Machine learning has long been a topic of interest for humanity, but only in recent years have we had broad access to great computing power to enable to the average person to dive in. [Yosh] recently decided to put an AI to work learning how to race in Trackmania.
After early experiments with supervised learning, [Yosh] decided to implement a genetic algorithm to produce an AI to drive in the game. The AI takes distance from the track walls as an input, and has steering and accelerator values as an output. Starting with 100 AIs in generation 1, [Yosh] iterated by choosing the AIs that covered the longest distance in 13 seconds. Once the AIs started to get the hang of the first few corners, he changed the training to instead prioritize the lowest time taken to traverse each of the checkpoints along the track.
The AI improved over time, and over 100 generations, got down to a 23.48s time on the test track, versus 19.63s for [Trabadia], a talented human. We’d love to see how much better the AI could do with more training. [Yosh] is trying more experiments, like providing extra feedback in the AI fitness function to keep it from hitting the walls. It’s not the first time we’ve seen a genetic algorithm used to train a racing AI, either. Video after the break.
But is it learning to drive or did it just learn that one particular track?
Why not watch the video?
the article, nor the video answers the question, is the model able to generalize to other tracks ?
Around 8:30 in the video shows this best. It is learning the first half of the track and uses what it learned to drive in the new section of track that it has not seen before. So yes it is learning to drive, it is just going to do worse with unfamiliar track just like an organic neural network.
Or if you dont want to bother watching the video, maybe read the article?
As the kids say: “smh”
the video itself, nor the article answer to the question, is this model able to generalize to other tracks ? so yeah, meh.
No shit it can, if you put this ai in any track with time it will learn. No human can just learn to do a track instantly even with prof backround.
the article, nor the video answers the question, is the model able to generalize to other tracks ?
Wonderful, now add a multiplayer component.
I think the result would have been better if he had used the car speedometer as part of the fitness function. Keeping the value as high as possible for as long as possible could have provided valuable information. Also, only being able run the track in realtime is a serious problem. A simulation of the game (even if an absolute bare minimum) would have enabled him to run millions of generations in an equal amount of time.
for me it also looks that the ai has not enough data, fastest actor is keeping in the middle of the track even in the corners, because it does not know how the track looks like in front. Ffor me it looks that it can’t distinguish between left and right turn and should get more data from the front – maybe few deg left and right from the middle beam.
100 generations is really short for such an impressive result.

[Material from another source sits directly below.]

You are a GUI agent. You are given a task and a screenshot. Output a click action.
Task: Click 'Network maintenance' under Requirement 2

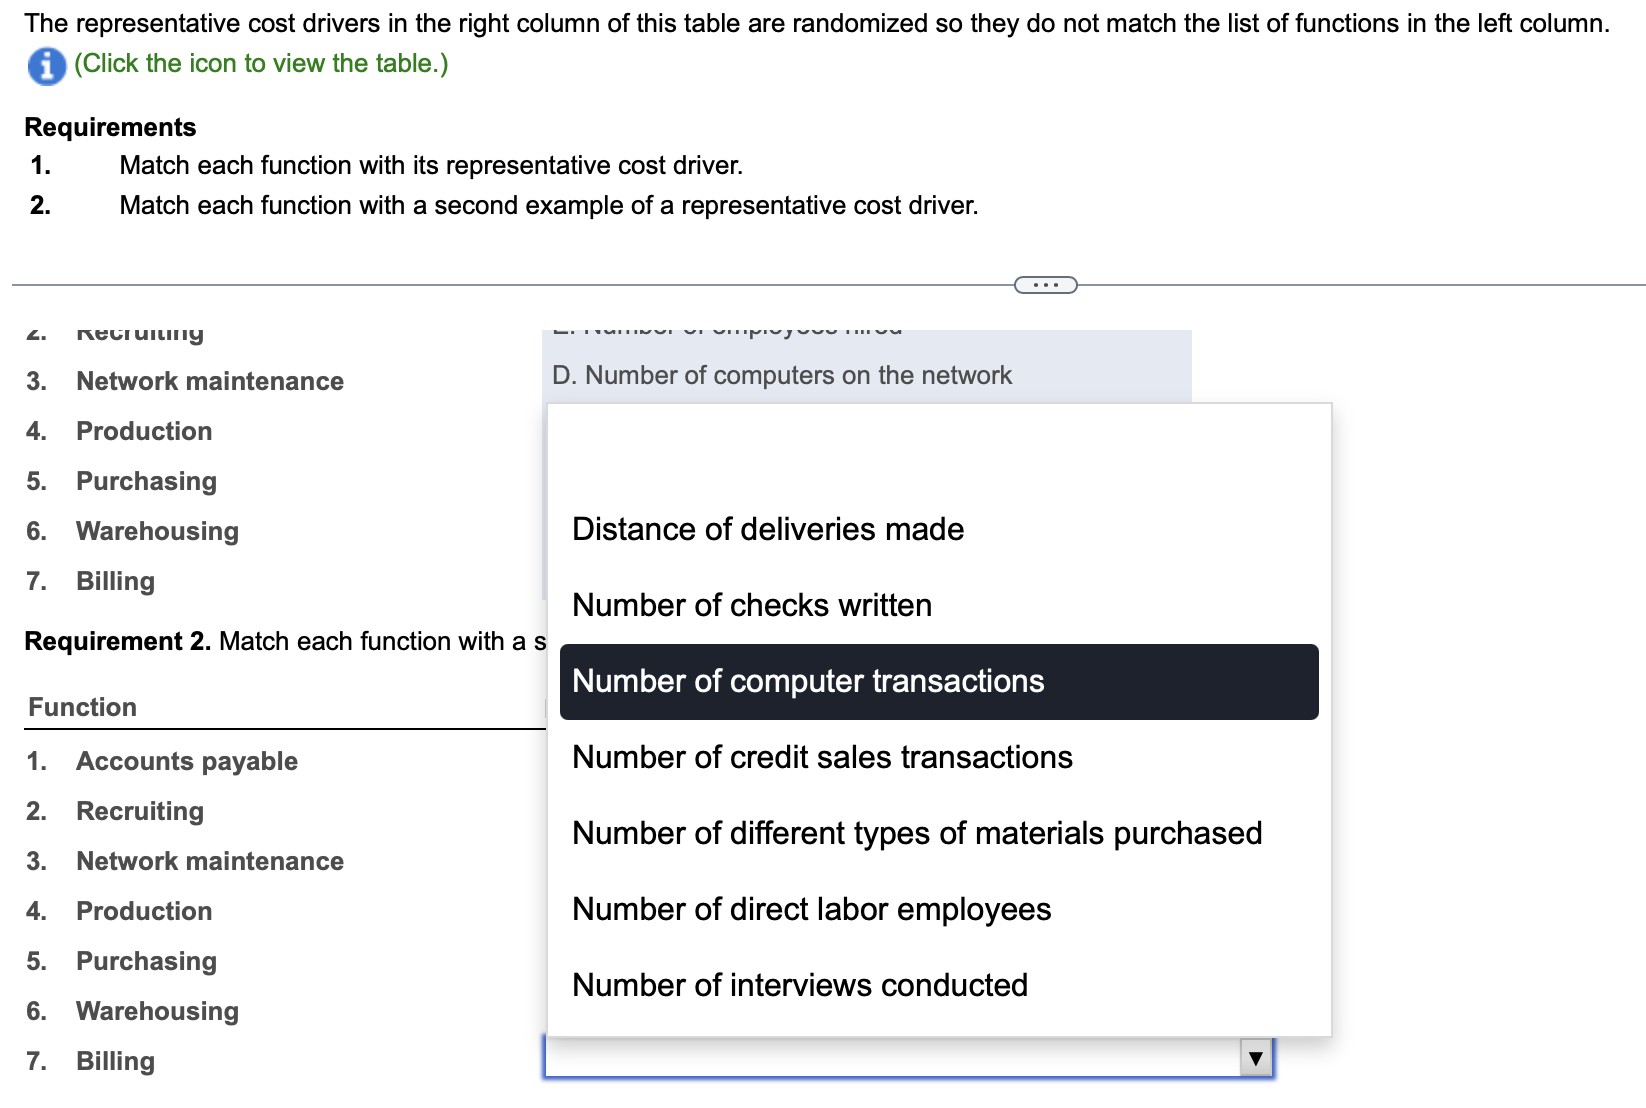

The simulated drivers don’t anticipate the best positioning of the car as well as the real driver. Seems like a better formula for track position and speed would help. Also, once a human runs the track the upcoming curves are known. Perhaps adding a track layout to the AI vehicles would be more fair. Good Job
I don’t see much obvious anticipation at all, in the zoom out, they look like a bucket of marbles dumped down a swervy marble run. Like you’ve taught them the basics of fluid dynamics rather than how to drive.
Looks so similar to fluid/particle simulations indeed (also the couple of cars going against the stream, like escaping gas bubbles)
In other words, just like all too many real world drivers.
this going to put a lot of trackmania players out of work.
after watching the video it seems like the AI cant handle long straights correctly cause it doesn’t get data about them. it’ll go full out and hit the curb in the next corner.
It will not.
Trackmania is actually even more complex than actual racing, e.g. F1. Yes, it does lack traffic, but it’s got verticality. There are heaps of tracks out there in Trackmania which have jumps and clips incorporated in them. And some tracks are so complex that you have to know the exact layout down to the pixel, position your car in turn x one certain way to make a jump in n turns, apply brakes midair to land on a specific spot to be able to take another turn perfectly.
No way in hell is an “AI” – which in this case isn’t more than a fluid simulation as others said – going to be able to accomplish this.
It absolutely will, given time. I fancy a computer to accurately hit stuff “to the pixel” over a human any day of the week
But not with that level and amount of prediction.
seems like it would have done better by just checking two points in front of it for color.
always accelerate and if left or right point is white turn opposite direction until it is no longer white.
This is not AI, this is Machine Learning. No, they are not the same. Yes, understanding the difference between them and clearly communicating is important. Something very similar to this was done way back in 2015 with MarI/O.
The term “AI” is widely used in gaming. I might not use that term at an academic conference, but in the public vernacular, everyone knows what we’re talking about.
Just wait until he changes the cars to “solid”. It would be worse than the LIE at rush hour.
How is this even possible to get the values of the speed variable? Does he have a local trackmania or how can he access them?